There were plenty of players who were available last summer via the trade market that the Islanders absolutley could have benefitted from. Kevin Fiala was the one big name on the trade market that many fans beleived would fit in like a glove next to Mathew Barzal. The Minesotta Wild had been, and still are, dealing with a cap crunch and it felt like an opportunity to take advantage of the situation. However, the Los Angelas Kings swooped in and snagged the 30-goal, 85-point collecter in the 2021-22 season. Going the other way to Bill Guerin prospect Brock Faber and a first-round pick (No. 19) in the 2022 NHL Draft.
Then there was Alex DeBrincat, a two-time 40-goal scorer that for some reason, the Chicago Blackhawks were willing to move at the ripe age of 24 years old. The Ottawa Senators packaged their first- and second-round picks in the 2022 draft (Nos. 7 and 39) and a third-round pick in the 2024 draft.
Matthew Tkachuk was available after he told the Calgary Flames he wasn't planning on staying with the organization long-term. GM Brad Treliving shipped him to the Florida Panthers in exchange for Jonathan Huberdeau, MacKenzie Weegar, Cole Schwindt, and a conditional 2025 first-round pick.

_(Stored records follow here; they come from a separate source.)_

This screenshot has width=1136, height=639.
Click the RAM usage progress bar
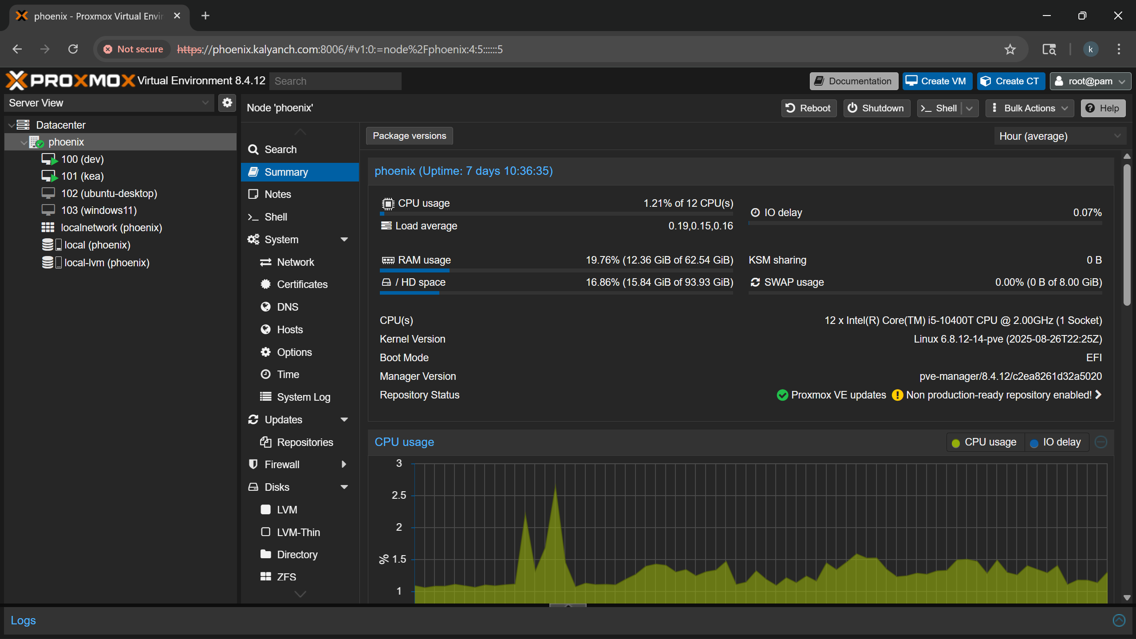[x=557, y=270]

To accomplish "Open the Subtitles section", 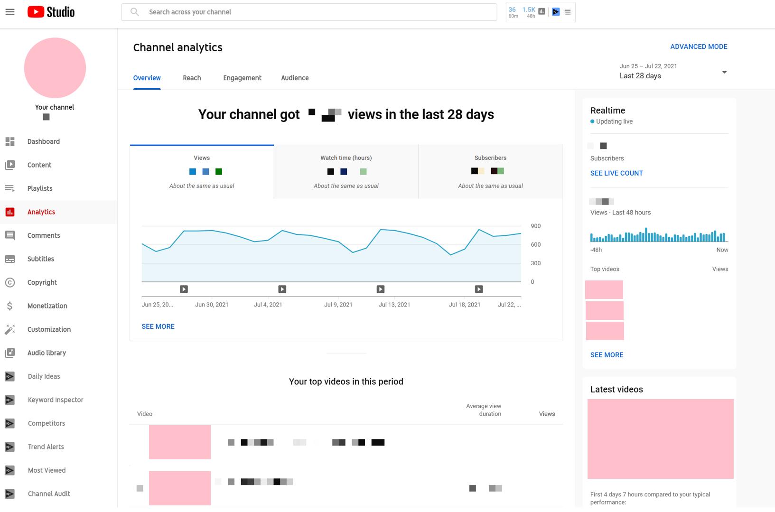I will coord(40,259).
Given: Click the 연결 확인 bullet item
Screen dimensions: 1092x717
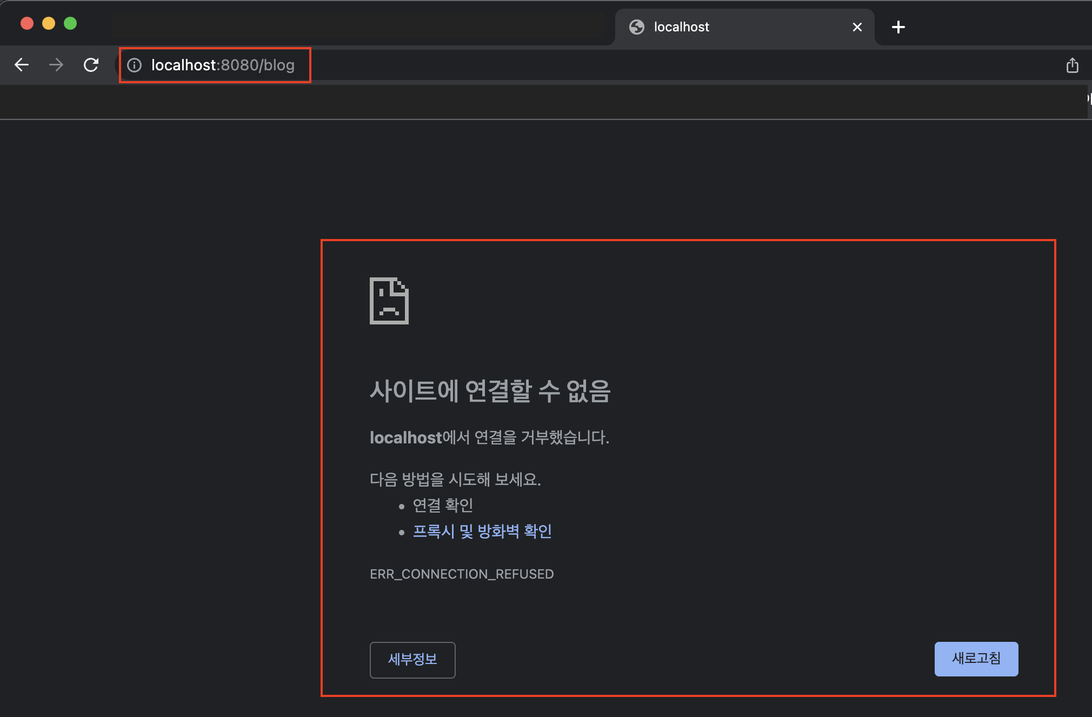Looking at the screenshot, I should coord(443,505).
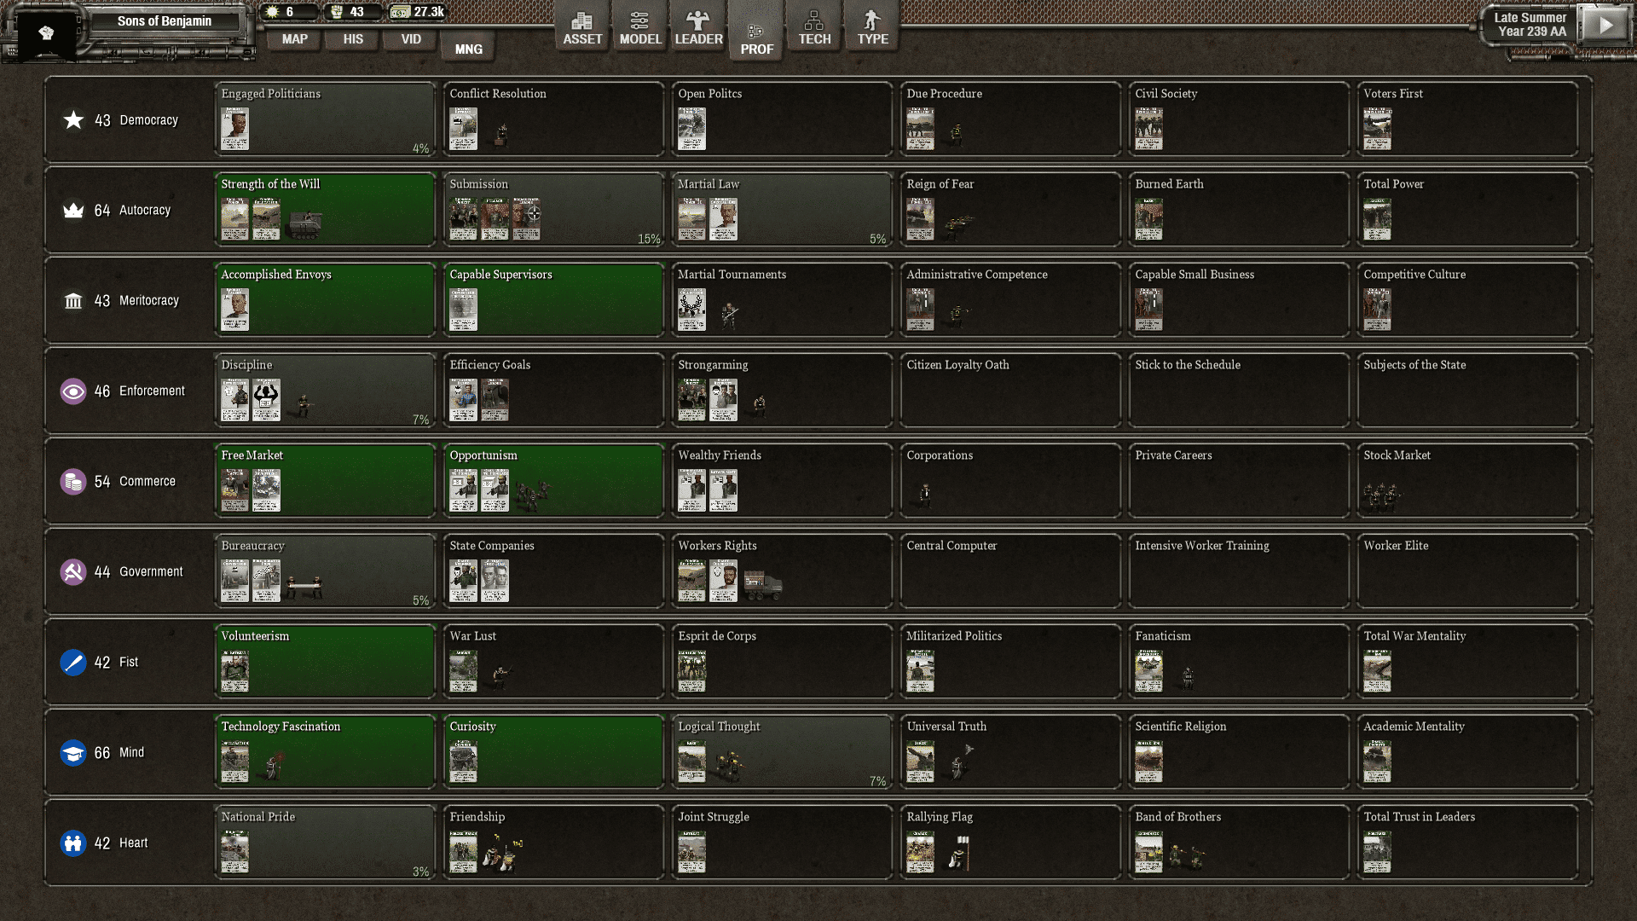1637x921 pixels.
Task: Switch to the TECH tab
Action: 814,28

The recurring theme here is that the Islanders likely didn't have a prospect (at the time) that matches the value of Faber, the draft picks as valueable as Ottawa's, or the star-power like Huberdeau to move in a trade to retrieve a juggernaut in Tkachuk. Friedman reported earlier this week that the Islanders have been looking around the Jakob Chychrun situation and that the Islanders GM thinks the asking price for the 24-year-old defenseman is "outragous." We also learned that one of Lamoriello's philosiphies is to make a trade for now and in the future as he doesn't believe in rentals unless he thinks his team can win it all.
So, according to Friedman, Lamoriello has been trying. The issue? The Islanders pockets aren't very deep. Other organizations, especially those in the same division as the Islanders, have much more to work with moving forward. The Islanders are in a precarious decision. They're somewhere between a buyer and a seller at the upcoming NHL Trade Deadline and are trending closer to a seller with each passing day and to boot, they haven't recouped the assets they need to include themselves in any kind of bidding war with a thin prospect pool and their best prospect, Aatu Räty, likely sticking around in the NHL for a little while. They do have all their draft picks heading into the 2023 NHL Draft, but the last first-round selection they made was in 2019 when they drafted Simon Holmstrom. The next five weeks will certainly be interesting as we see what direction Lamoriello is headed in with the Islanders and if he'll finally be able to pull the trigger on a trade.